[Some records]
□ □ □ □

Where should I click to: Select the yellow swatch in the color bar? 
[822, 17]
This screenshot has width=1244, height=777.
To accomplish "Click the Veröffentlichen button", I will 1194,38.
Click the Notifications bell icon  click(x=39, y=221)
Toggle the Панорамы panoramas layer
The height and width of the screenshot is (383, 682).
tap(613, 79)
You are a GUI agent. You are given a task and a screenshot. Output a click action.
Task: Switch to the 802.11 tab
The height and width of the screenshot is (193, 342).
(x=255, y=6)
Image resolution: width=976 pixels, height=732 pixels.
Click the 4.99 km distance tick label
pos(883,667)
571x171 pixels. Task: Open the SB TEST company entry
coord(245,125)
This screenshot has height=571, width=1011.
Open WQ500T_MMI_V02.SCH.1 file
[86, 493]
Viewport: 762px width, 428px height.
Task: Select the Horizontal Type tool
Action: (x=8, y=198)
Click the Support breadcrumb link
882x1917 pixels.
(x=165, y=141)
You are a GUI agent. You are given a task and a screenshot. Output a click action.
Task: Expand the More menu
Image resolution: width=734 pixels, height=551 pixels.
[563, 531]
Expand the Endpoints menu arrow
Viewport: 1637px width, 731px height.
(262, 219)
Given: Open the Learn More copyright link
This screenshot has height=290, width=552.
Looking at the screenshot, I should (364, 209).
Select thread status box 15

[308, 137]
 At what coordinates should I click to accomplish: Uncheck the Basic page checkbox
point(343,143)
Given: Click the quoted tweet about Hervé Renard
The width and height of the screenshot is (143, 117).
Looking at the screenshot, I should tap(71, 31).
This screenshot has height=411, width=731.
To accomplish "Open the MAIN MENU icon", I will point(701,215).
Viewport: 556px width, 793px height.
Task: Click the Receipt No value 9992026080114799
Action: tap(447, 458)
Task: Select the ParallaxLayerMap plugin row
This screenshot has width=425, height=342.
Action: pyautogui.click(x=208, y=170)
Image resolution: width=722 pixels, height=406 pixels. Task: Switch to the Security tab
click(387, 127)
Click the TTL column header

□ □ □ □

• Task requirements
Arrange every line of the listing above as a numbered list, omitting blank lines.

• Solution below
1. Where should I click to: Select the yellow swatch in the color bar? 
2. [822, 17]
3. This screenshot has width=1244, height=777.
4. To accomplish "Click the Veröffentlichen button", I will 1194,38.
5. Click the Notifications bell icon  click(x=39, y=221)
6. Toggle the Панорамы panoramas layer
7. The height and width of the screenshot is (383, 682).
8. tap(613, 79)
9. You are a GUI agent. You are given a task and a screenshot. Output a click action.
10. Task: Switch to the 802.11 tab
11. The height and width of the screenshot is (193, 342).
12. (x=255, y=6)
13. Image resolution: width=976 pixels, height=732 pixels.
14. Click the 4.99 km distance tick label
15. pos(883,667)
16. 571x171 pixels. Task: Open the SB TEST company entry
17. coord(245,125)
18. This screenshot has height=571, width=1011.
19. Open WQ500T_MMI_V02.SCH.1 file
20. [86, 493]
21. Viewport: 762px width, 428px height.
22. Task: Select the Horizontal Type tool
23. Action: (x=8, y=198)
24. Click the Support breadcrumb link
25. 882x1917 pixels.
26. (x=165, y=141)
27. You are a GUI agent. You are given a task and a screenshot. Output a click action.
28. Task: Expand the More menu
29. Image resolution: width=734 pixels, height=551 pixels.
30. [563, 531]
31. Expand the Endpoints menu arrow
32. Viewport: 1637px width, 731px height.
33. (262, 219)
34. Given: Open the Learn More copyright link
35. This screenshot has height=290, width=552.
36. Looking at the screenshot, I should (364, 209).
37. Select thread status box 15
38. [308, 137]
39.  At what coordinates should I click to accomplish: Uncheck the Basic page checkbox
40. point(343,143)
41. Given: Click the quoted tweet about Hervé Renard
42. The width and height of the screenshot is (143, 117).
43. Looking at the screenshot, I should tap(71, 31).
44. This screenshot has height=411, width=731.
45. To accomplish "Open the MAIN MENU icon", I will point(701,215).
46. Viewport: 556px width, 793px height.
47. Task: Click the Receipt No value 9992026080114799
48. Action: tap(447, 458)
49. Task: Select the ParallaxLayerMap plugin row
50. This screenshot has width=425, height=342.
51. Action: pyautogui.click(x=208, y=170)
52. Image resolution: width=722 pixels, height=406 pixels. Task: Switch to the Security tab
53. click(387, 127)
54. Click the TTL column header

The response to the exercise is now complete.